Cet été, des actions coup de poing ont été menées dans plusieurs villes espagnoles par des groupes d'habitants, pour dénoncer les effets néfastes sur leur quotidien du déferlement de dizaines de millions de vacanciers.
Des formes de "tourismophobie" montent aussi depuis des années à Venise, Dubrovnik, Ibiza, Gérone ou Majorque, où les flots de visiteurs grossissent toujours plus.
Mais ce "touriste" - accusé de tous les maux - n'est bien souvent que "le bouc-émissaire d'un malaise qui en cache un autre, celui de sociétés fragmentées par l'industrie du tourisme", relève l'anthropologue Jean-Didier Urbain, au dernier jour du salon professionnel du Tourisme Top Resa à Paris.
Le tourisme massif produit "des effets extrêmement clivants sur la population locale: d'un côté des gens s'enrichissent, et de l'autre des gens subissent, sont prolétarisés et marginalisés", souligne-t-il à l'AFP.
"Et un voyageur, quel qu'il soit, est un éternel intrus. Son intrusion est toujours plus ou moins bien vécue par rapport à ce que cela apporte, et rapporte, aux +visités+", résume M. Urbain qui enseigne à l'université Paris V.
Dans ces villes saturées à longueur d'année, "il finit par y avoir une rupture d'équilibre entre la vie quotidienne des habitants et une activité touristique qui génère trop de nuisances, avec des gens qui viennent avant tout pour faire la fête sans respect des populations locales", relève Didier Arino, directeur du cabinet Protourisme.
Même sans faire d'excès, les vacanciers peuvent faire les frais de résidents hostiles: "notre appartement Airbnb à Barcelone avait une terrasse sur laquelle donnaient les fenêtres des étages supérieurs.
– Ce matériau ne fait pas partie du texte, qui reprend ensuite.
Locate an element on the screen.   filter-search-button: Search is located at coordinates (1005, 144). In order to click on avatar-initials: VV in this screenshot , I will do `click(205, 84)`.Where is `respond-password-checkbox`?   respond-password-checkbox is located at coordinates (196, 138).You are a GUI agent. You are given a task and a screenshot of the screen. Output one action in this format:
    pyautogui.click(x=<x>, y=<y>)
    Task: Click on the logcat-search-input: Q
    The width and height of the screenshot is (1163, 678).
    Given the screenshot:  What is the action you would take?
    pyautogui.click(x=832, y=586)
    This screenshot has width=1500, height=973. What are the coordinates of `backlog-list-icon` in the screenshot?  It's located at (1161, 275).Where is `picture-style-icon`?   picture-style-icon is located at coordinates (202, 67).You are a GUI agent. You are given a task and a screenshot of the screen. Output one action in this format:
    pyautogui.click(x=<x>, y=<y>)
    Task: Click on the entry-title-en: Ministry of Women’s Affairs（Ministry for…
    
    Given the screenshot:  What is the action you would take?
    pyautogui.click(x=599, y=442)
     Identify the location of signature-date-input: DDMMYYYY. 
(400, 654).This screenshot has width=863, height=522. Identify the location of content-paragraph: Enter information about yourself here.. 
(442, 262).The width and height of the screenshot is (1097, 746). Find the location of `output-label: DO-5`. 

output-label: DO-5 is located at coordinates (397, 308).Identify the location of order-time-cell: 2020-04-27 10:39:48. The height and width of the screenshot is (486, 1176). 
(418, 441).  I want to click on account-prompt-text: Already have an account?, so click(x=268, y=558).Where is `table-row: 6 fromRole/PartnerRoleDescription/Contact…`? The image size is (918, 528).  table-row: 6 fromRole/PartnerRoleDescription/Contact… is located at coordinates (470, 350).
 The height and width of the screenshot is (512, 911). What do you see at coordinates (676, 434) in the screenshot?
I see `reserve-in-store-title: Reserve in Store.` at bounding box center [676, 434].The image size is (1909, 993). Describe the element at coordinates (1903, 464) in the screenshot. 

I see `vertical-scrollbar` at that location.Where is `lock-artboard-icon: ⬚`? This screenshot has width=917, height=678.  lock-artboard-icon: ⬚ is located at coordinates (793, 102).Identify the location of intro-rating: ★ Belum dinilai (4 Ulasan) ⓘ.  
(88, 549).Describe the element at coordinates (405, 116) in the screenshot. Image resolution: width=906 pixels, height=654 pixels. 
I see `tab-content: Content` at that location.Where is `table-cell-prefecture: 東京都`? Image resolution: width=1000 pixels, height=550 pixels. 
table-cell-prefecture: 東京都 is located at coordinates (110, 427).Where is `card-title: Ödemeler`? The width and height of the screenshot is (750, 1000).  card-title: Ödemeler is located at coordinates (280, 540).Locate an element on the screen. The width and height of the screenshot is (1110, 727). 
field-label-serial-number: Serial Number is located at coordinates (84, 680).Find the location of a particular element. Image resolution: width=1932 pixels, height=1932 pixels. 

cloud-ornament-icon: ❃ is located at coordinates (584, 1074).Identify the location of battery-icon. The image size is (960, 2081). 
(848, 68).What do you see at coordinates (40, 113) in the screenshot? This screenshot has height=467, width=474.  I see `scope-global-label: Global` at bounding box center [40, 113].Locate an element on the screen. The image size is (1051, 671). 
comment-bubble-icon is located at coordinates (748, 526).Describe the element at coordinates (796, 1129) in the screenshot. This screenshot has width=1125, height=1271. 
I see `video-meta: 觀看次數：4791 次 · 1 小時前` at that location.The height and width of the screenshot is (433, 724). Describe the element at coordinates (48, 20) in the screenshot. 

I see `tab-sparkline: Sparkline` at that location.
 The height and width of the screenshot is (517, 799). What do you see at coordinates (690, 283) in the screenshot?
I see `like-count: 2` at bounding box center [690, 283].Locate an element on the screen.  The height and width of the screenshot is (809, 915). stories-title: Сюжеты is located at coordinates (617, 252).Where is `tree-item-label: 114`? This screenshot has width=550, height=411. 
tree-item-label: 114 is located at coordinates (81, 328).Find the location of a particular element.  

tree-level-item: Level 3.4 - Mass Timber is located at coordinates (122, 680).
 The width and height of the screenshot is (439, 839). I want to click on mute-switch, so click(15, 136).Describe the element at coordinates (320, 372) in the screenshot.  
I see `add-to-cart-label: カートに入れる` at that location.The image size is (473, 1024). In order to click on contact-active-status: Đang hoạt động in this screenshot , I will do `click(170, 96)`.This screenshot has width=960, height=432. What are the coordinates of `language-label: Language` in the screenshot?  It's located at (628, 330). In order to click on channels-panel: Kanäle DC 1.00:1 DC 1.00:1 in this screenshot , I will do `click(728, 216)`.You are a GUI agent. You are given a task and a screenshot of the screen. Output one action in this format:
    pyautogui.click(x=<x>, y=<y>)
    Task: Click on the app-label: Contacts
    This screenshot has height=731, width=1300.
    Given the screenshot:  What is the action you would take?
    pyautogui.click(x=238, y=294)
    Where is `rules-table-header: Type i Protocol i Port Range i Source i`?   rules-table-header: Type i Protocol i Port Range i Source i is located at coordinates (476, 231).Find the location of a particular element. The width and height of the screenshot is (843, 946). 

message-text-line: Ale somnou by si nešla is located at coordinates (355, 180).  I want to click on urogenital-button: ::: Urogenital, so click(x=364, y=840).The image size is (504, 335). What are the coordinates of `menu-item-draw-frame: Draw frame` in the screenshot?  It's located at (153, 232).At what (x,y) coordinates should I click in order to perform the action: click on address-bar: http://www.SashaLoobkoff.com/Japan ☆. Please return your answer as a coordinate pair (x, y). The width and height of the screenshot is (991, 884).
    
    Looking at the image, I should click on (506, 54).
Le soir on y a dîné, on n'a pas fait particulièrement de bruit mais au matin, la terrasse était constellée d'oeufs pourris écrasés, une habitude apparemment de certains habitants de l'immeuble", raconte Anne-Laure, Française de 41 ans.
Car ce sont avant tout les problèmes liés à l'hébergement des vacanciers qui crispent les locaux, au-delà du bruit ou de la disparition des commerces de proximité au profit d'échoppes à touristes.
Quotas de touristes?
Le boom des locations saisonnières de type Airbnb a fait grimper les prix de l'immobilier, évinçant de certains quartiers les classes populaires mais aussi certaines classes moyennes.
"On va avoir une démultiplication dans ces zones si les pouvoirs publics ne prennent pas des mesures de régulation des logements saisonniers", estime Didier Arino.
Pour l'anthropologue Saskia Cousin, "il ne s'agit pas d'interdire une pratique qui révèle l'inadéquation du système hôtelier - notamment pour les familles - et comble un besoin réel; mais le rôle des politiques publiques n'est-il pas aussi de protéger les habitants?", s'interroge-t-elle.
"Barcelone et Venise ne sont pas des cas isolés mais révèlent ce que l'on savait déjà depuis une quinzaine d'années: la perte de contrôle des pouvoirs publics face au phénomène touristique", résume Mme Cousin qui a co-signé un ouvrage intitulé "Sociologie du tourisme".
Et elle souligne aussi que "le problème, bien connu, est que le développement touristique est exponentiel, et que passé certains seuils, il est très difficile de revenir en arrière".
D'autant que l'industrie du tourisme est souvent une manne financière pour ces destinations: en Espagne, le secteur représente plus de 11% du PIB.
"La solution serait de fixer un quota de résidents par rapport à la population locale pour la protéger, comme en Autriche ou en Suisse", avance Jean-Didier Urbain.
Mais "en l'état, on observe que, d'une certaine manière, le tourisme est en passe de s'autodétruire", résume Saskia Cousin, soulignant que "dans certaines stations, les saisonniers ne peuvent plus se loger puisque toutes les chambres sont louées à des vacanciers".
S'il a commencé à faire entendre sa voix, le mouvement anti-touristes pèse encore bien peu face à ceux qu'il veut décourager. "Quand une ville devient véritablement hostile au touriste, le touriste ne vient plus", assure Jean-Didier Urbain.